[Work to complete] Write out, word for word, only the data lines that begin with the line containing "Image resolution: width=1186" and end with the line containing "the book reading", both included.

[Rows]
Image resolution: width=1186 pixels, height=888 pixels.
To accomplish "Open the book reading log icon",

---

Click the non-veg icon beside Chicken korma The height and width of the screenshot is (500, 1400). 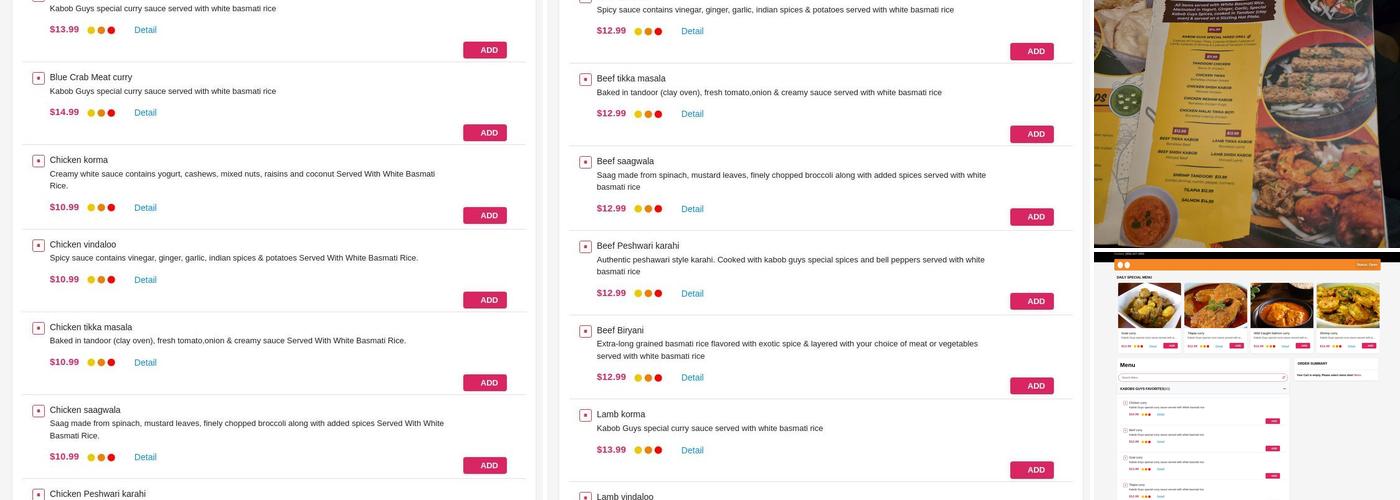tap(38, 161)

--

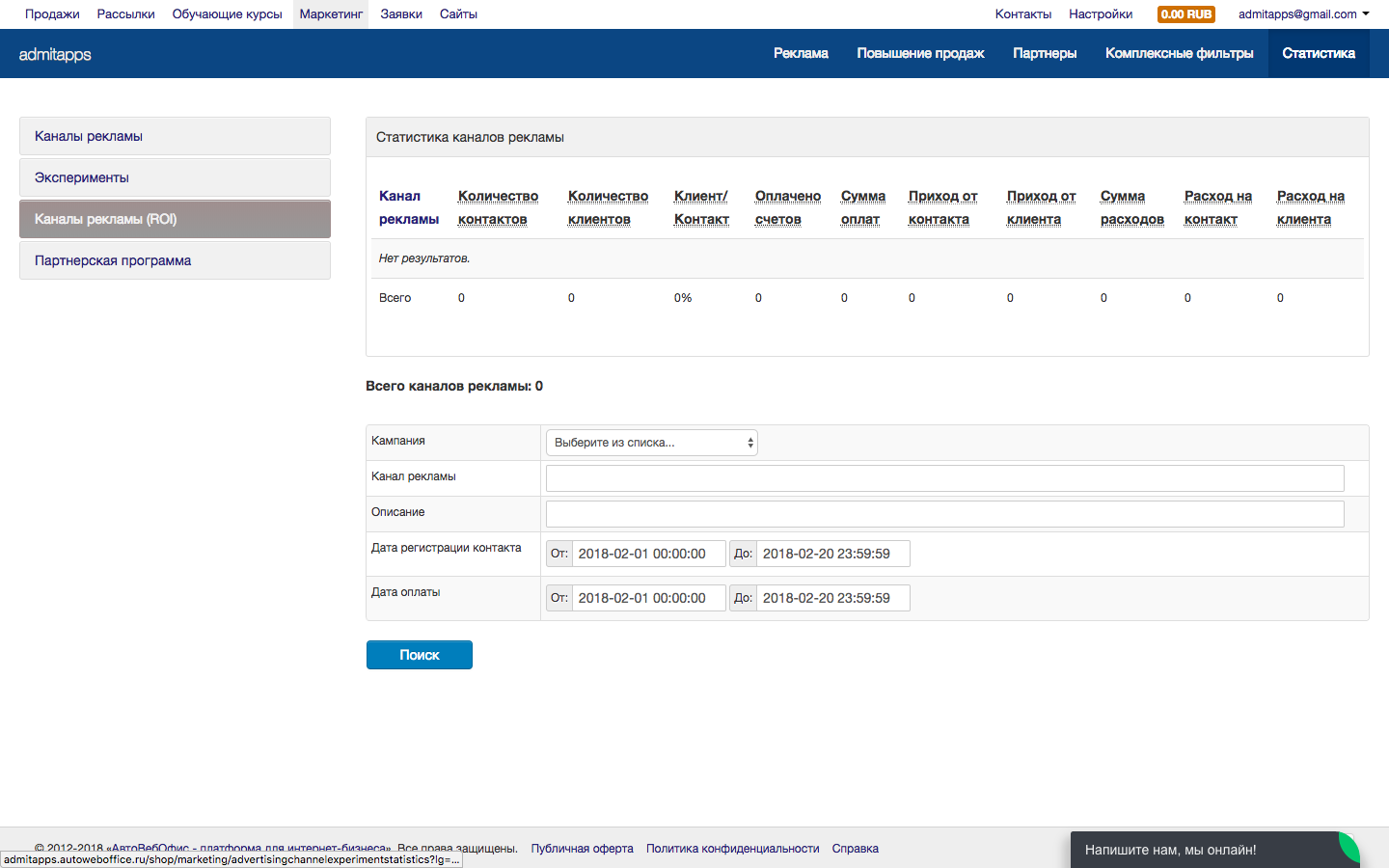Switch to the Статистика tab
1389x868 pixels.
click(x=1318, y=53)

[Finished task]
Image resolution: width=1186 pixels, height=888 pixels.
To accomplish "Open the book reading log icon",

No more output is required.